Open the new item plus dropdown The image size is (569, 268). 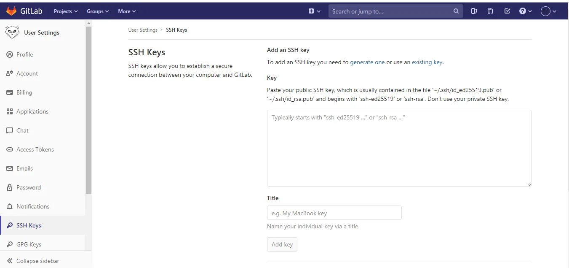pos(314,11)
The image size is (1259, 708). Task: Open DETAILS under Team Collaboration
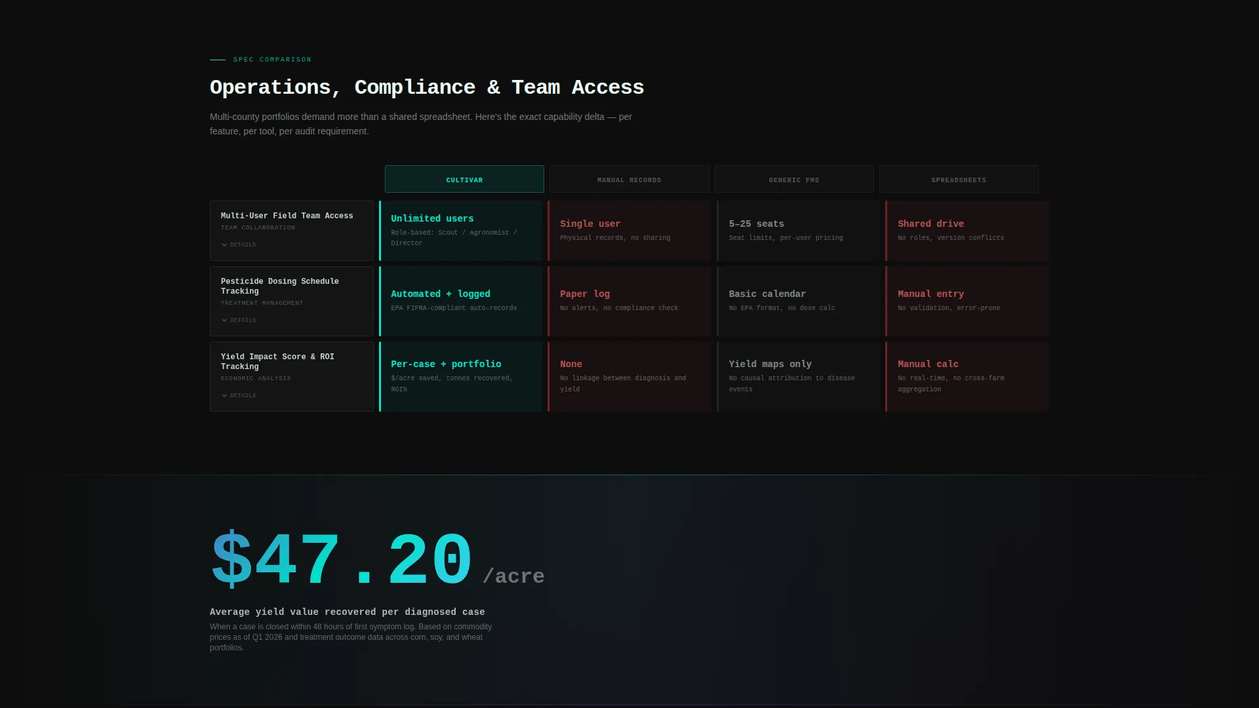click(239, 245)
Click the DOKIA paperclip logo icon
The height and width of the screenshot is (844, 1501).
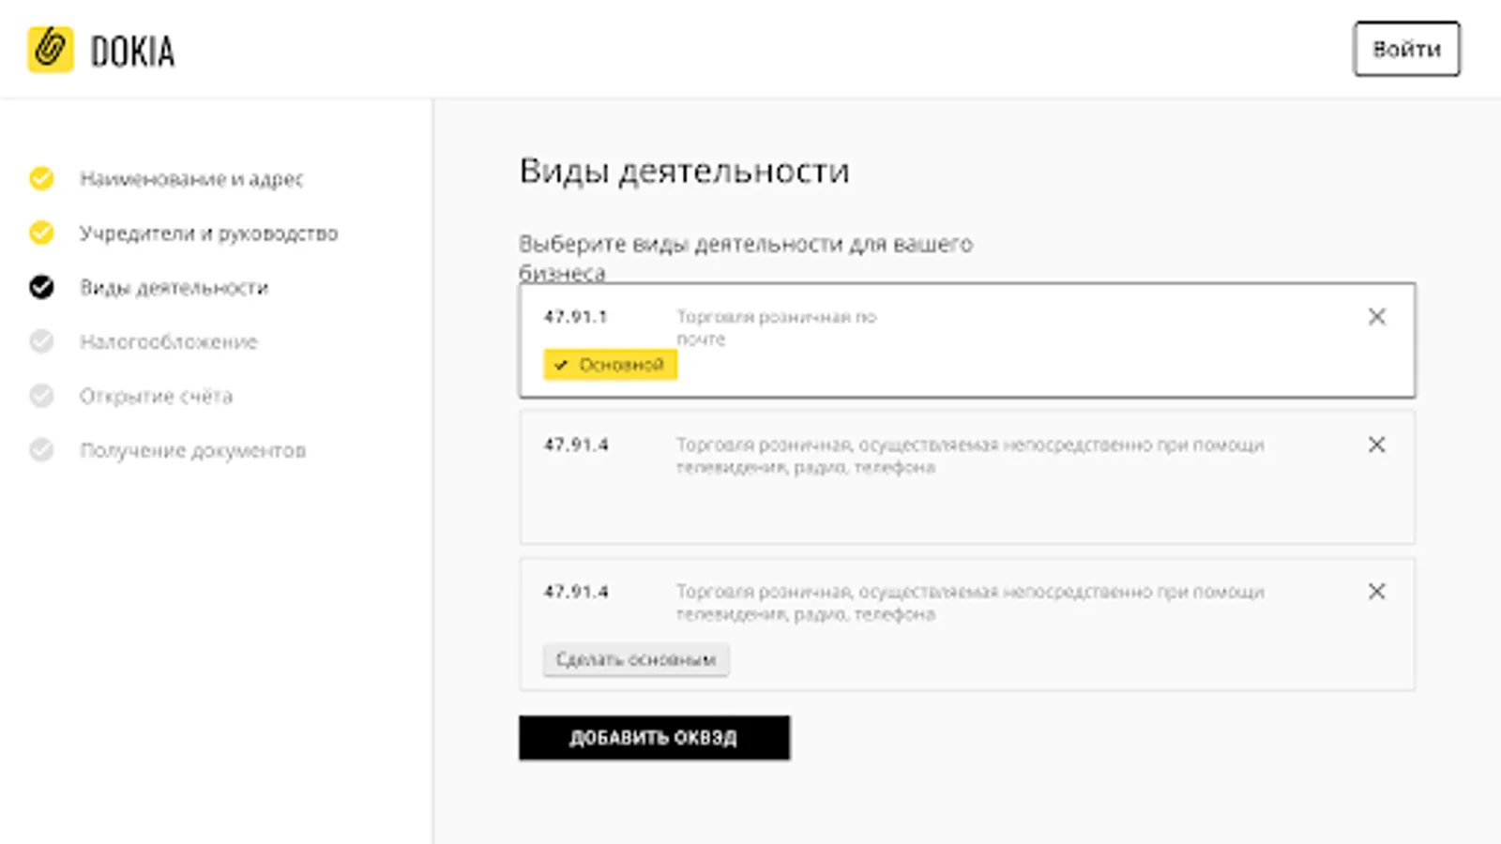pyautogui.click(x=50, y=50)
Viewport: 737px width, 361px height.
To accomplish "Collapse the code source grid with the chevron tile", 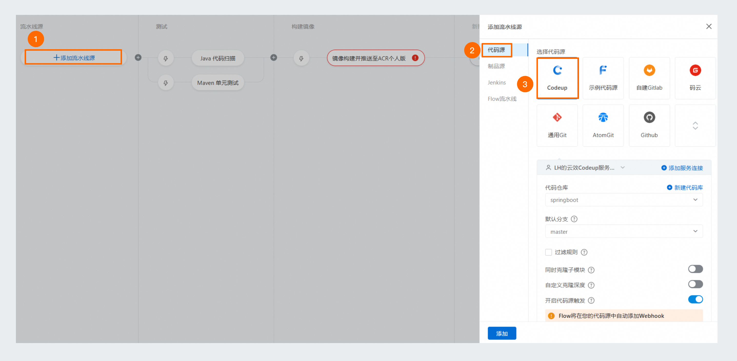I will [695, 126].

◆ **THE PROBLEM**:
List every line of the listing above that contains the word "height".

◆ **TASK RESPONSE**:
The height and width of the screenshot is (844, 1501).
Viewport: 737px width, 361px height.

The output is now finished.